One of the major ETFs utilized by the Market Direction Model sits at a +27.13% profit since it went to a sell signal last week.
Today, the 30 year U.S. Treasury bond broke below 1% for the first time in history. Markets are now pricing in an 80% chance of a 75bp rate cut and a 20% chance of a 100bp rate cut which would bring the target rate down to 0-25 bps.
Here is what major market averages look like in premarket trading as the 5% maximum has been triggered:
Last Friday, India's number 4 bank collapsed. Regulators took control. India is ill-equipped to deal with the coronavirus outbreak given its limited healthcare system and poor access to water and sanitation. Bloomberg then reported that the entire city of Milan is being quarantined, but because one can remain asymptomatic for at least a couple of weeks, quarantines are unlikely to contain the virus.
It is also unlikely a "one size fits all" vaccine will be created despite a number of research laboratories and universities working on a solution because corona is a single strand RNA virus making it prone to mutation. “Flu and coronavirus season” may become the new norm. Mainstream media will pounce on the virus not being containable while undermining the fact that its mortality rate is below that of other viruses such as SARS and MERS. Meanwhile, the number of infections and deaths will climb exponentially before leveling off, adding to the overall fear mongering. Shock sells and also causes market selloffs.

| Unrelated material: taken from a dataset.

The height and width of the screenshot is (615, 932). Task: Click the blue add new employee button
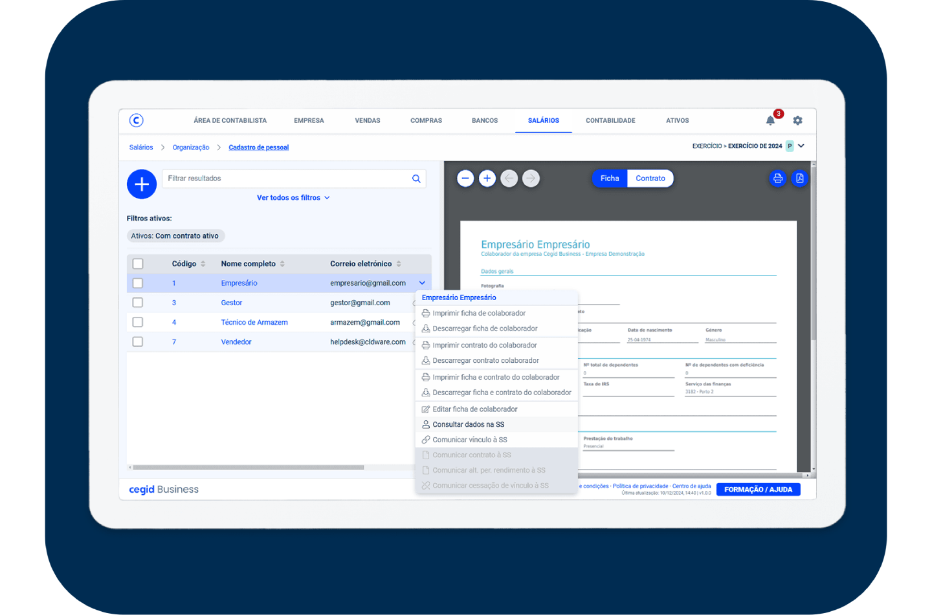click(x=142, y=184)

Nothing would please leftist-driven media mainstream to induce a massive bear market in this manner. Since people vote with their pocketbooks, this would put a serious dent in the odds of the incumbent republican president being reelected.
Ultimately, the virus will burn itself out but the world's overreaction will end up excessively damaging the global economy due to severe quarantines and supply chain disruptions, costing jobs, livelihoods, and, as a result, can spur second order health consequences unrelated to the virus. The silent epidemic known as stress is a killer. While recessions can induce bear markets, bear markets can also induce recessions as they wreck investment psychology thus put investors into a risk-off mindset. The effects of typical recessions tend to last for several years after the recession has ended due to the second and third order effects of lost jobs, diminished portfolios, and scant savings.
I'll leave you with a particularly poignant and relevant episode from the original Twilight Zone with Rod Serling, "The Monsters Are Due on Maple Street". Indeed, the world is full of Maple Streets.